Algunos escritores, sin embargo, combaten estas ideas y proponen la libertad omnímoda de implorar la caridad pública, porque dicen que al pobre debe concedérsele la libertad de mendigar como al obrero la libertad de industria. Suprímase la mendicidad sin violar las reglas de la justicia, añaden, y se destruirá la parte más degradante y afrentosa de la miseria; pero ni la prisión ni la cadena remedian la miseria; ni la eficacia de todo el código penal alcanza para aliviar las desgracias tanto como un óbolo de limosna.
Dése el valor que se quiera a estos argumentos, lo cierto es que al dictar una ley de pobres debe el gobierno atender a muchos intereses distintos. Los hay políticos, económicos, de orden público, morales y religiosos. Todos deben pesarse con imparcialidad, si bien inclinándose la administración a proteger siempre el principio moral.
Entre nosotros, y aun prescindiendo de las leyes de Partida en que se contienen severas disposiciones sobre este punto, apenas se han celebrado cortes en el siglo XVI, en que no se clamase contra los abusos de la mendicidad, proponiendo medios para atajar este mal. Las de Valladolid de 1523 propusieron que los pobres no pudieran mendigar fuera del pueblo de su domicilio, y en las de 1525 se añadió que aun con esta restricción no pudiese implorarse la caridad pública sin un permiso de la autoridad municipal. La Novísima Recopilación estableció esta misma doctrina, que ha venido rigiendo hasta el día, aunque con algunas modificaciones. Hoy por ejemplo, no se permite pedir limosna en los puntos donde hay casas de socorro o de beneficencia, y en los restantes se permite, contando con la licencia de la autoridad, que la expide después de informarse de las circunstancias del pobre.

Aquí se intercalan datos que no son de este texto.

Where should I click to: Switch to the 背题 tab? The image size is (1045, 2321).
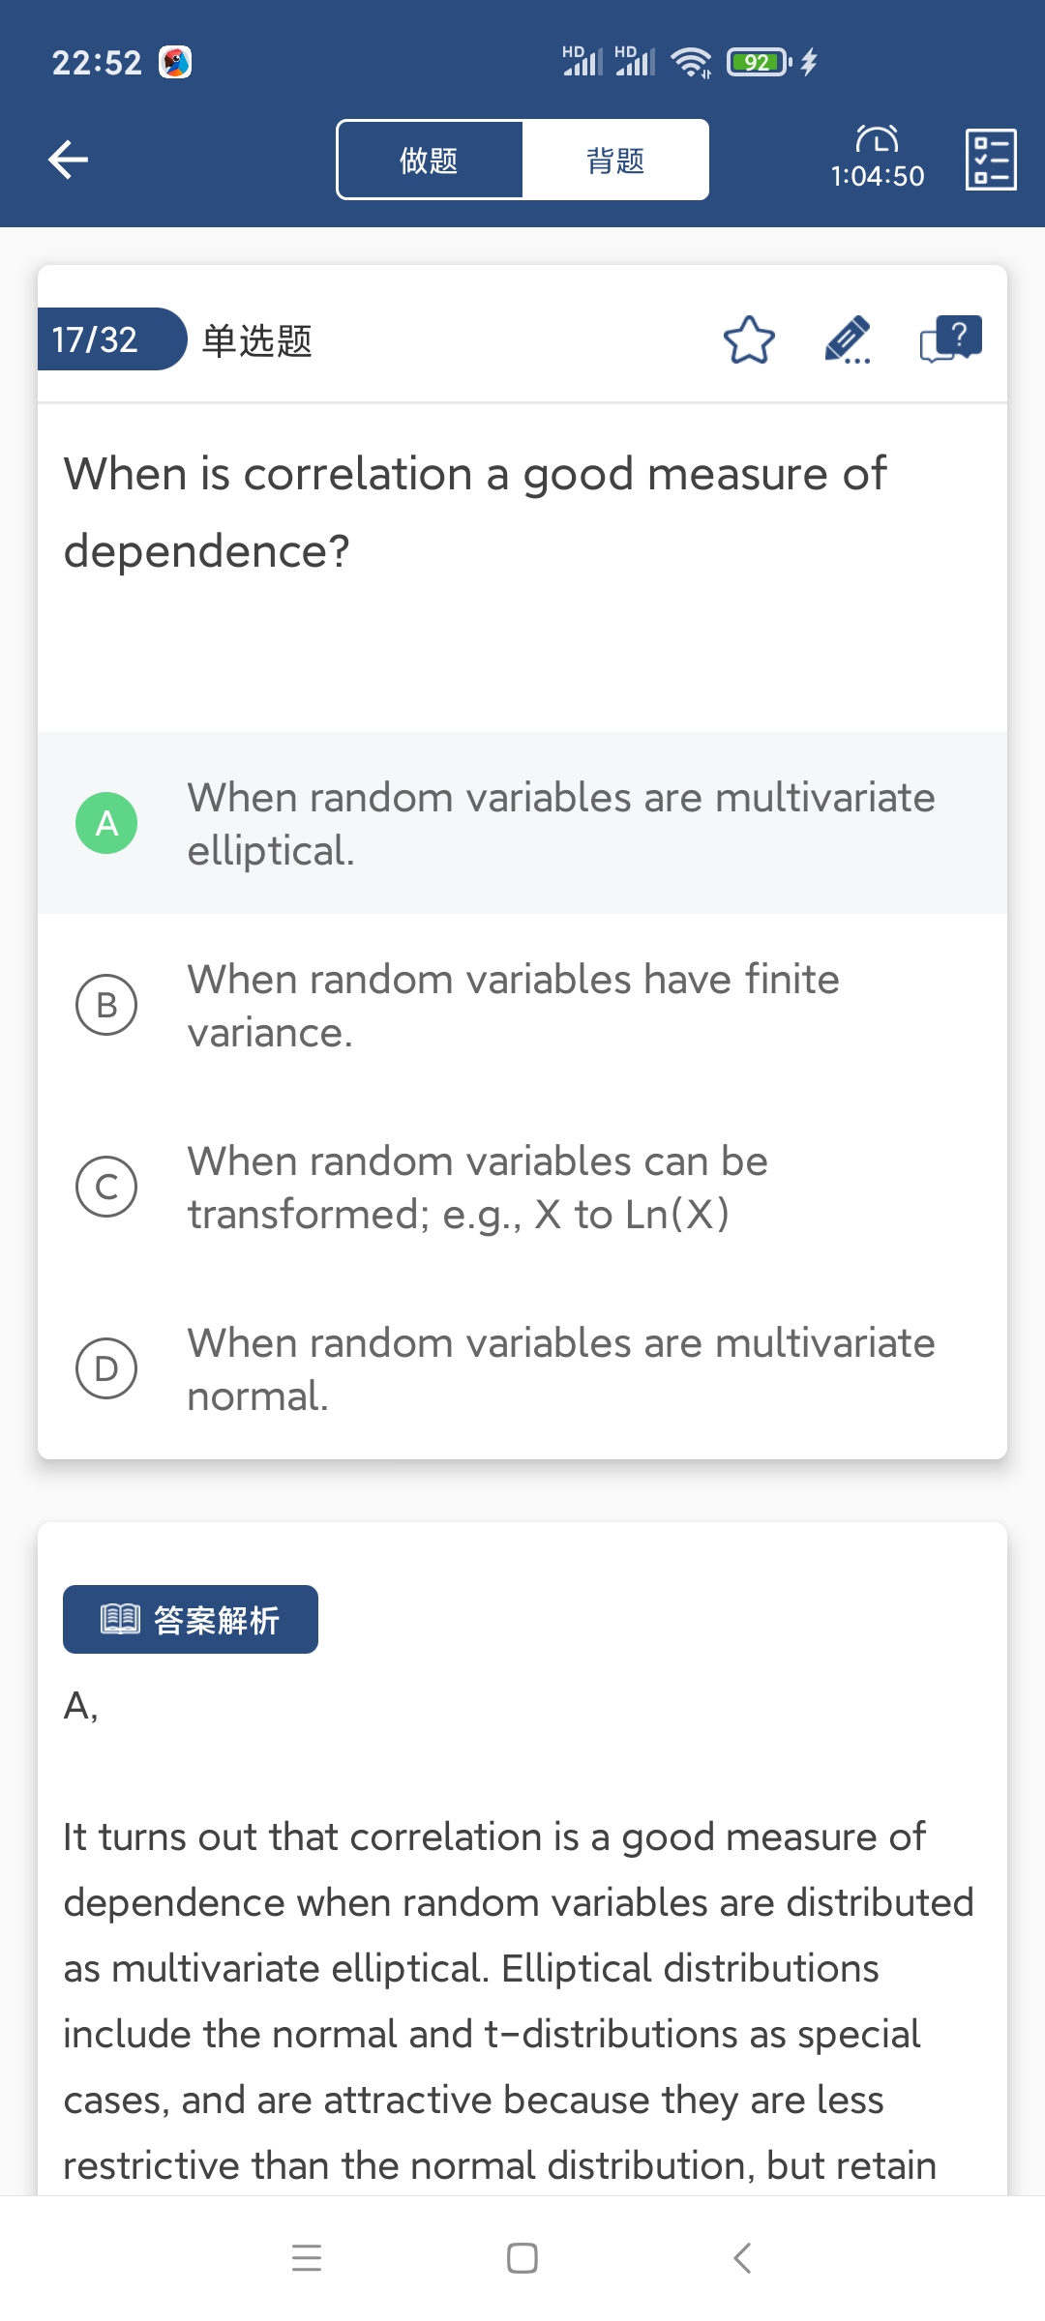[615, 161]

Los jefes políticos disponen la traslación de los mendigos a los pueblos de su domicilio o naturaleza, cuyas autoridades les dan socorro, previos los informes convenientes para conocer las verdaderas necesidades de cada uno.
No está previsto, sin embargo, un caso muy posible, en el cual debiera hacer una excepción, que es cuando el número de pobres de un distrito municipal fuere tan considerable, que el socorrerlos se convirtiese en carga muy pesada para los vecinos. Entonces no sería equitativo que ellos solos soportasen el gravamen, antes los principios de la justicia y las reglas de la conveniencia pública exigen que acudan en auxilio del ayuntamiento, la provincia o el Estado, según lo grave del mal y lo difícil del remedio.
Por último, conviene no perder de vista al tocar este punto, que los establecimientos de beneficencia pública a donde se precisa a acogerse a los pobres, están en el estado más lastimoso, y que allí reciben los infelices un trato y una asistencia que temen más que la miseria misma. Mentira parece que, cuando se les quiere llevar a los llamados asilos de misericordia ellos huyan como si fueran a ser encerrados en las paredes de un calabozo.
Quien quisiere mayores detalles sobre la pobreza en sus relaciones con la administración, puede leer el excelente curso de derecho administrativo del señor Colmeiro, de donde hemos tomado las doctrinas de este artículo, que allí están expuestas con mucha mayor extensión y copia de datos.